— start ENTRIES SUPPLIED —
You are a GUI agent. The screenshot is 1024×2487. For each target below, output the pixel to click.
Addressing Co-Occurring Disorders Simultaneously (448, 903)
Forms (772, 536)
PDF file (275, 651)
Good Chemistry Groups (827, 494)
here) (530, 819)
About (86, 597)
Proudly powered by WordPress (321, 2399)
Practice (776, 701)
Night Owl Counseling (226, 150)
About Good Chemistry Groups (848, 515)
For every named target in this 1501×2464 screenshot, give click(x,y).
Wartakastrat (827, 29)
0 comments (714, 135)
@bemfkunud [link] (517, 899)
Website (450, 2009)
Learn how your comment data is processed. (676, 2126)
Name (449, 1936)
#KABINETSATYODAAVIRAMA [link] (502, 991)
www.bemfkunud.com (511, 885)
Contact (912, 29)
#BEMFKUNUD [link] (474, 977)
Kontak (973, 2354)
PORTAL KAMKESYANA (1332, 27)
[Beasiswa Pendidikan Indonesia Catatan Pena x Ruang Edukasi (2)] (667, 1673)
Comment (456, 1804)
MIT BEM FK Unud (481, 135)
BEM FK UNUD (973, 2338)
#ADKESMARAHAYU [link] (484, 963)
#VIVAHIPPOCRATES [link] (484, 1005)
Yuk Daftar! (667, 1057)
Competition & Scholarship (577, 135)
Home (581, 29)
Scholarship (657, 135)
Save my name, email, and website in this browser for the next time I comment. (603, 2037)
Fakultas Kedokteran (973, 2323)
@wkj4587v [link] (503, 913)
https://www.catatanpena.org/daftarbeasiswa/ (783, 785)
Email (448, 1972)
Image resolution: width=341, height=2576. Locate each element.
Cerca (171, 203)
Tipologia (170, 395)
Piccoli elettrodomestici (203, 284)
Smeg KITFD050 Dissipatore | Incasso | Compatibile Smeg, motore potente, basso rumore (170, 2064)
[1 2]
— end ENTRIES SUPPLIED —
--- PROBLEM STATEMENT ---
Change every "screenshot" in the records above to "screen capture" and write the lines out again, with everything else left as it is.

--- EXERCISE RESULT ---
You are a GUI agent. The screen capture is 1024×2487. For each target below, output the pixel to click.
Addressing Co-Occurring Disorders Simultaneously (448, 903)
Forms (772, 536)
PDF file (275, 651)
Good Chemistry Groups (827, 494)
here) (530, 819)
About (86, 597)
Proudly powered by WordPress (321, 2399)
Practice (776, 701)
Night Owl Counseling (226, 150)
About Good Chemistry Groups (848, 515)
For every named target in this 1501×2464 screen capture, give click(x,y).
Wartakastrat (827, 29)
0 comments (714, 135)
@bemfkunud [link] (517, 899)
Website (450, 2009)
Learn how your comment data is processed. (676, 2126)
Name (449, 1936)
#KABINETSATYODAAVIRAMA [link] (502, 991)
www.bemfkunud.com (511, 885)
Contact (912, 29)
#BEMFKUNUD [link] (474, 977)
Kontak (973, 2354)
PORTAL KAMKESYANA (1332, 27)
[Beasiswa Pendidikan Indonesia Catatan Pena x Ruang Edukasi (2)] (667, 1673)
Comment (456, 1804)
MIT BEM FK Unud (481, 135)
BEM FK UNUD (973, 2338)
#ADKESMARAHAYU [link] (484, 963)
#VIVAHIPPOCRATES [link] (484, 1005)
Yuk Daftar! (667, 1057)
Competition & Scholarship (577, 135)
Home (581, 29)
Scholarship (657, 135)
Save my name, email, and website in this browser for the next time I comment. (603, 2037)
Fakultas Kedokteran (973, 2323)
@wkj4587v [link] (503, 913)
https://www.catatanpena.org/daftarbeasiswa/ (783, 785)
Email (448, 1972)
Image resolution: width=341, height=2576. Locate each element.
Cerca (171, 203)
Tipologia (170, 395)
Piccoli elettrodomestici (203, 284)
Smeg KITFD050 Dissipatore | Incasso | Compatibile Smeg, motore potente, basso rumore (170, 2064)
[1 2]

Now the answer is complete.